======== GIVEN TEXT

2. Iterative Merging: The core of BPE involves repeatedly finding and merging the most frequent adjacent pairs of tokens in the training data.
The algorithm identifies the pair of characters or subwords that appear most frequently next to each other.
This most frequent pair is then merged into a new, single token, and this new token is added to the vocabulary.
All occurrences of the merged pair in the training data are replaced with the new token.

3. Vocabulary Expansion: This merging process continues for a predefined number of iterations or until a desired vocabulary size is reached. Each merge adds a new, longer subword unit to the vocabulary.
Tokenization of New Text: When new text needs to be tokenized, the same sequence of merges learned during training is applied to the new data. This allows BPE to effectively handle unseen words by breaking them down into their constituent subword units, which are already present in the vocabulary.

Key Advantages of BPE:

1. Handling Out-of-Vocabulary (OOV) words: BPE can represent rare or unknown words by decomposing them into smaller, known subword units, preventing the issue of completely unknown tokens.

2. Reduced Vocabulary Size: By merging frequent character pairs, BPE can significantly reduce the overall vocabulary size compared to word-level tokenization, making models more efficient.

3. Balance between Word and Character Level: It strikes a balance between character-level and word-level tokenization, capturing both semantic information from subwords and the ability to compose full words.

================
======== EXTRACTED ENTRIES

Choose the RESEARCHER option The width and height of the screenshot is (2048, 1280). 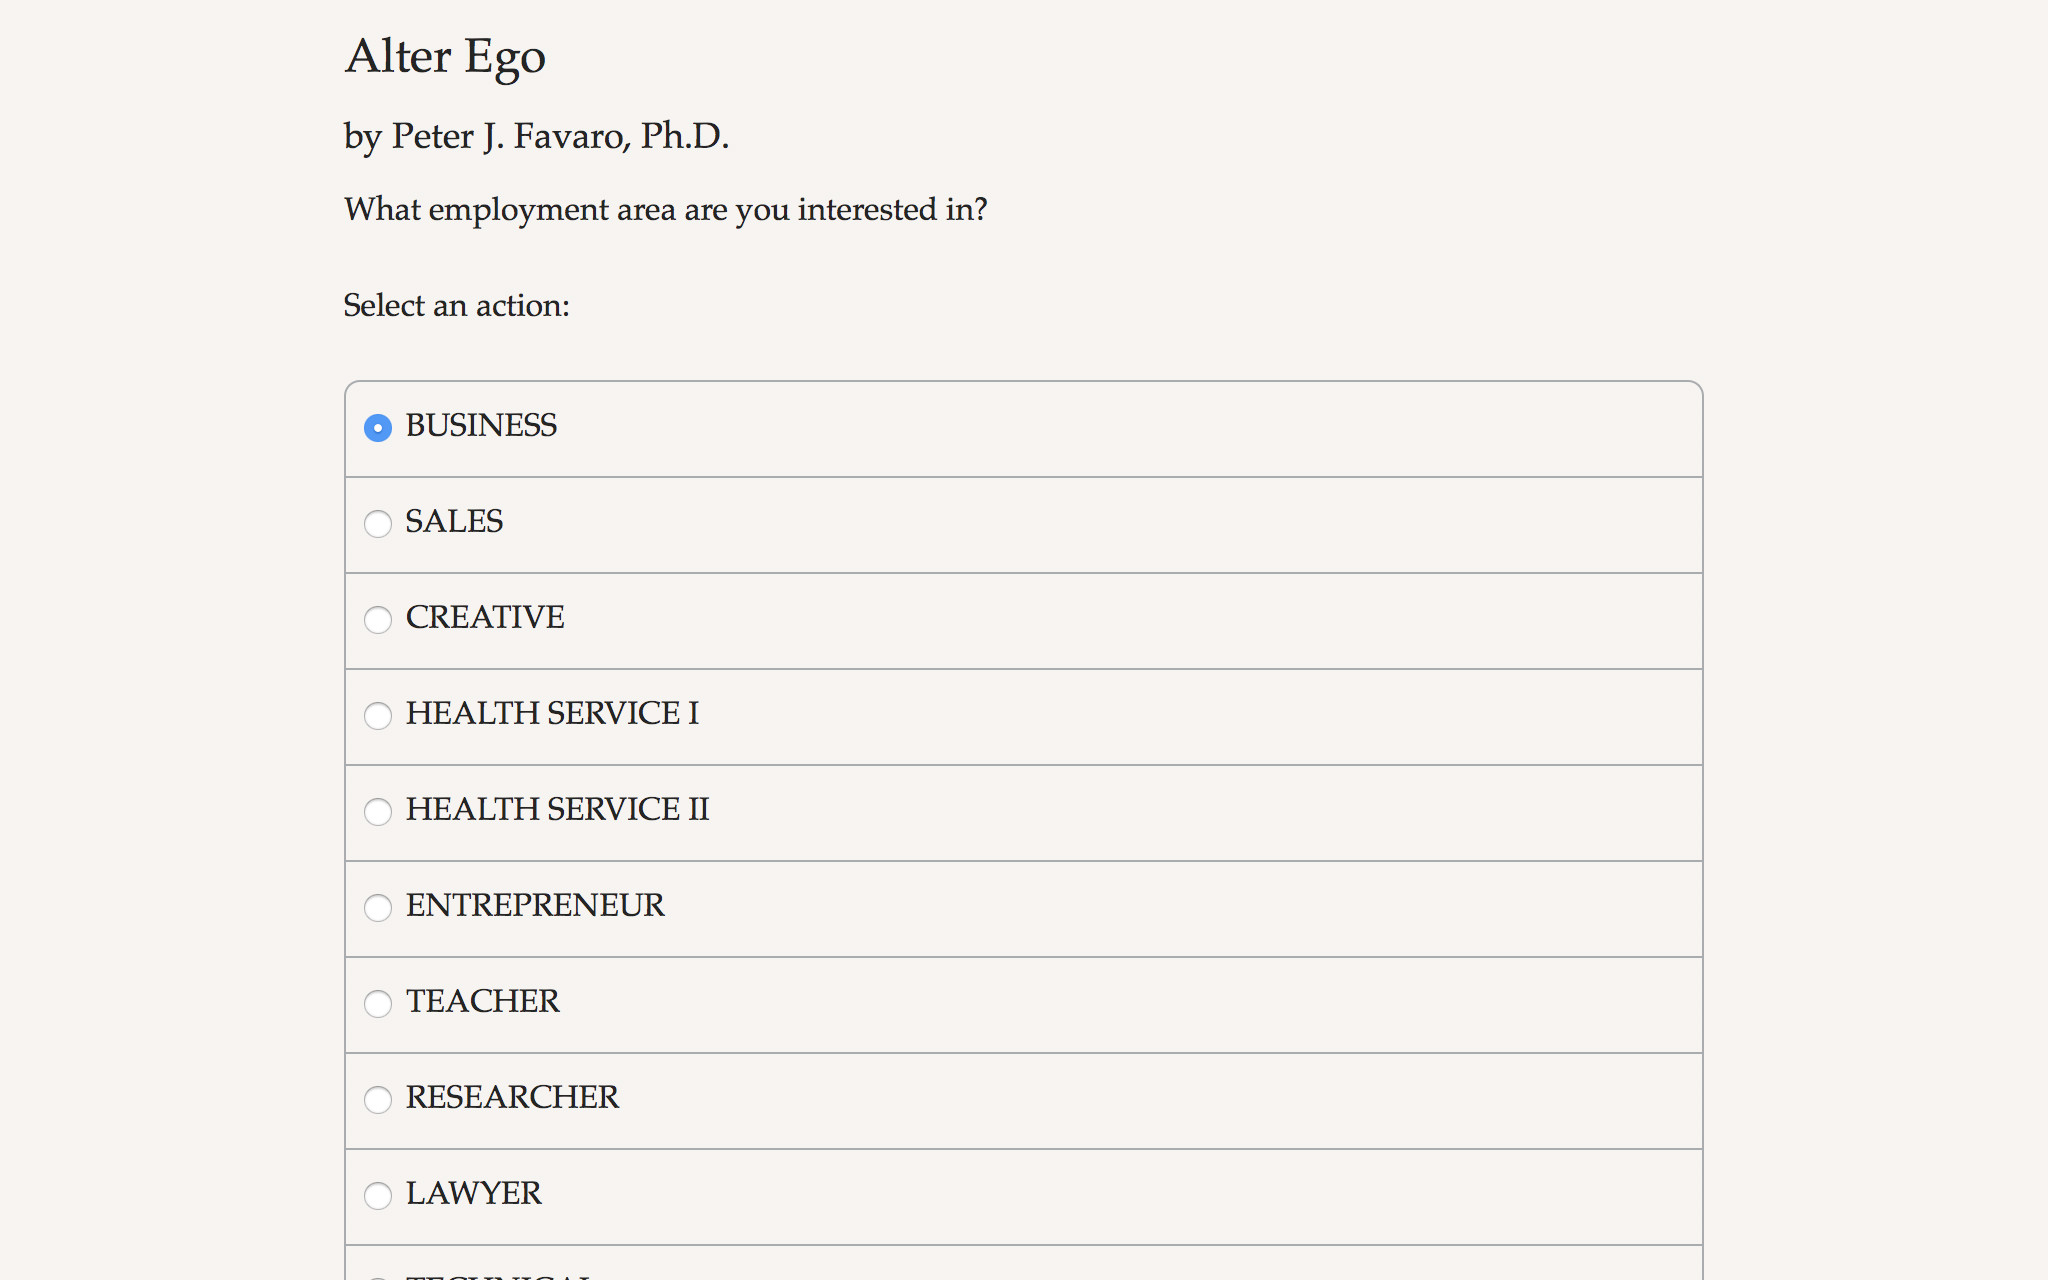pyautogui.click(x=378, y=1100)
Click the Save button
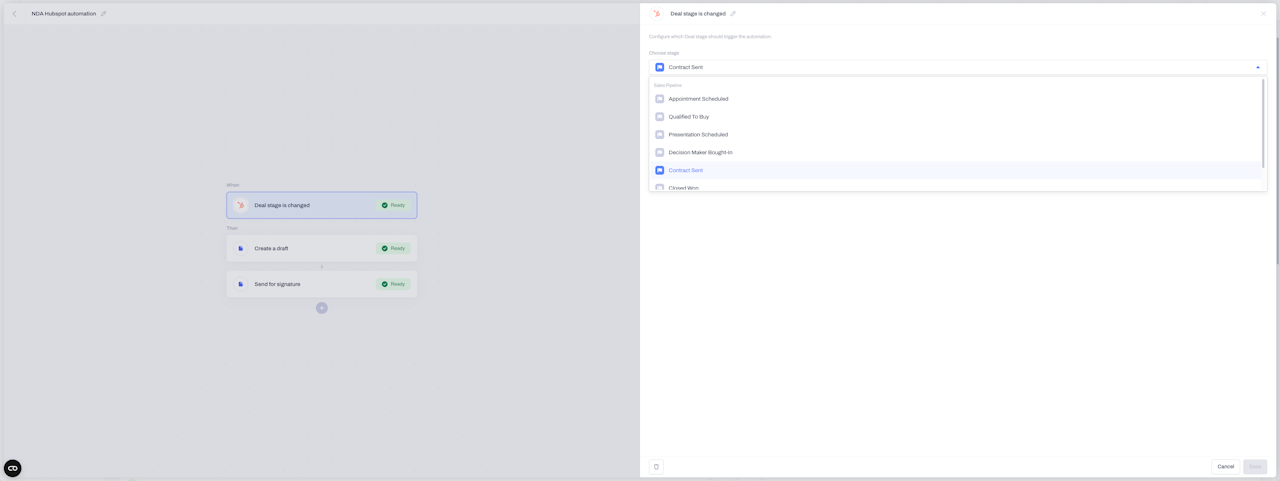Viewport: 1280px width, 481px height. coord(1255,467)
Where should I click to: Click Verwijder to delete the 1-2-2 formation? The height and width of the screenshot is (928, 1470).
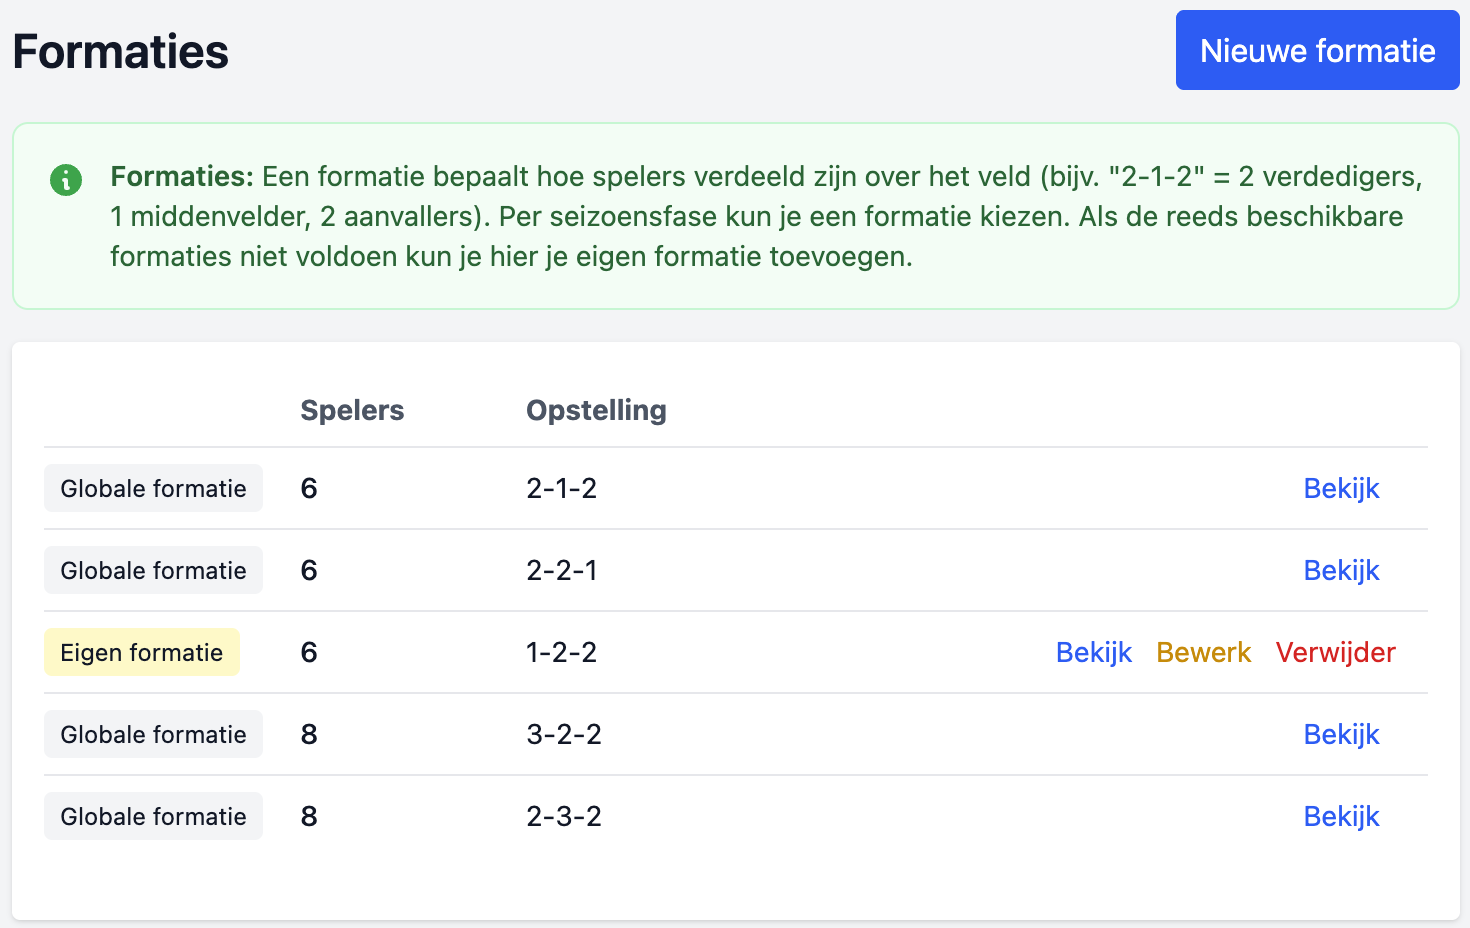[x=1336, y=652]
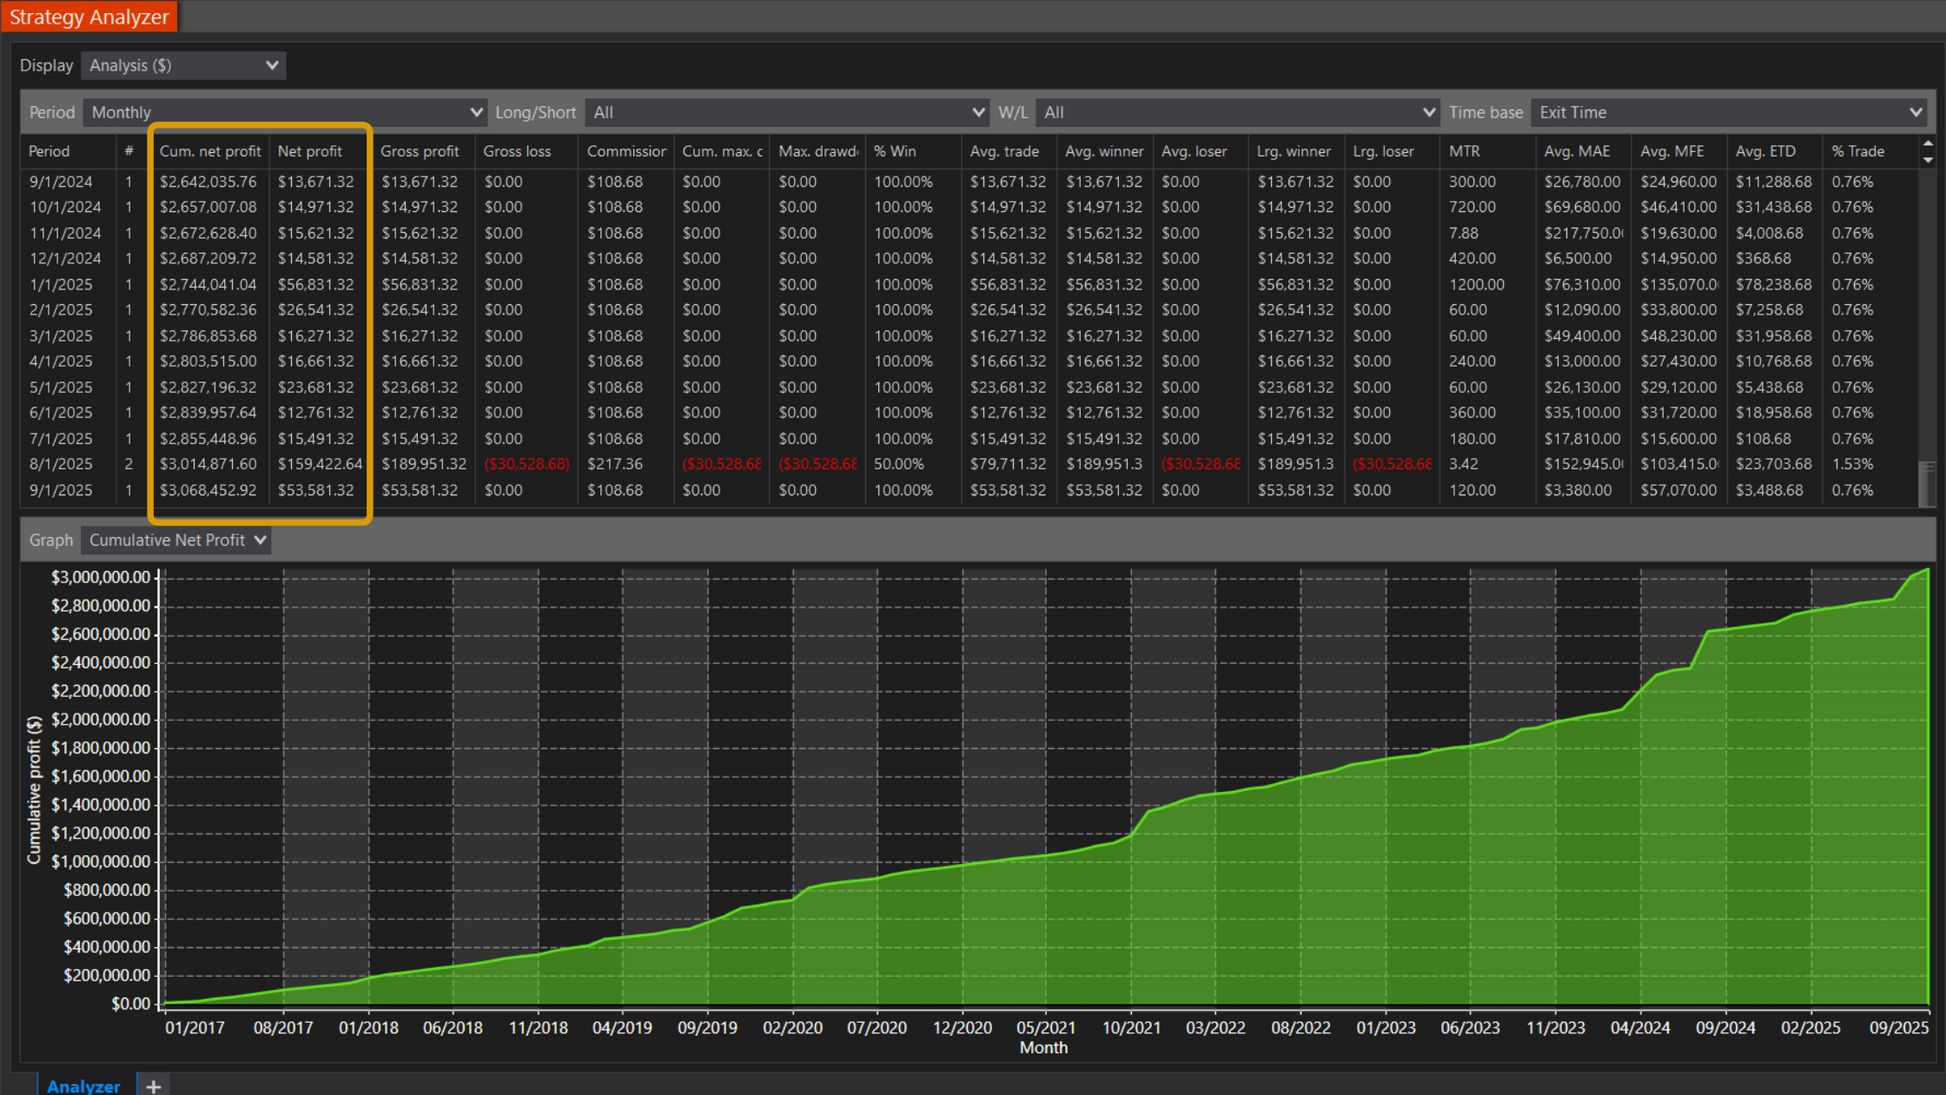Open the Graph Cumulative Net Profit dropdown
Screen dimensions: 1946x1095
click(x=177, y=540)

================

__TASKS TO PERFORM__
a: Answer these questions from the BPE text:
(i) What replaces every occurrence of a merged pair in the training data?
(ii) What two conditions can end the merging process?
(iii) BPE reduces vocabulary size compared with what kind of tokenization?
b: Carry on the BPE text from the point where it stops.
The listing isn't needed for this work.

__OUTPUTS IN ORDER__
a:
(i) The new token.
(ii) Reaching a predefined number of iterations, or reaching a desired vocabulary size.
(iii) Word-level tokenization.

b:
In [1]:
corpus = [
    "This is the first document.",
    "This document is the second document.",
    "And this is the third one.",
    "Is this the first document?",
]

In [2]:
print("Training Corpus:")
for doc in corpus:
    print(doc)

Training Corpus:
This is the first document.
This document is the second document.
And this is the third one.
Is this the first document?


In [4]:
# Initialize vocabulary with unique characters
unique_chars = set()
for doc in corpus:
    for char in doc:
        unique_chars.add(char)

unique_chars

{' ',
 '.',
 '?',
 'A',
 'I',
 'T',
 'c',
 'd',
 'e',
 'f',
 'h',
 'i',
 'm',
 'n',
 'o',
 'r',
 's',
 't',
 'u'}

In [5]:
vocab = list(unique_chars)
vocab.sort()
vocab

[' ',
 '.',
 '?',
 'A',
 'I',
 'T',
 'c',
 'd',
 'e',
 'f',
 'h',
 'i',
 'm',
 'n',
 'o',
 'r',
 's',
 't',
 'u']

In [6]:
end_of_word = "</w>"
vocab.append(end_of_word)

print("Initial Vocabulary:")
print(vocab)
print(f"Vocabulary Size: {len(vocab)}")


Initial Vocabulary:
[' ', '.', '?', 'A', 'I', 'T', 'c', 'd', 'e', 'f', 'h', 'i', 'm', 'n', 'o', 'r', 's', 't', 'u', '</w>']
Vocabulary Size: 20


In [7]:
# Pre-tokenize the corpus: Split into words and then characters
# We'll split by space for simplicity and add the end-of-word token
word_splits = {}
for doc in corpus:
    words = doc.split(' ')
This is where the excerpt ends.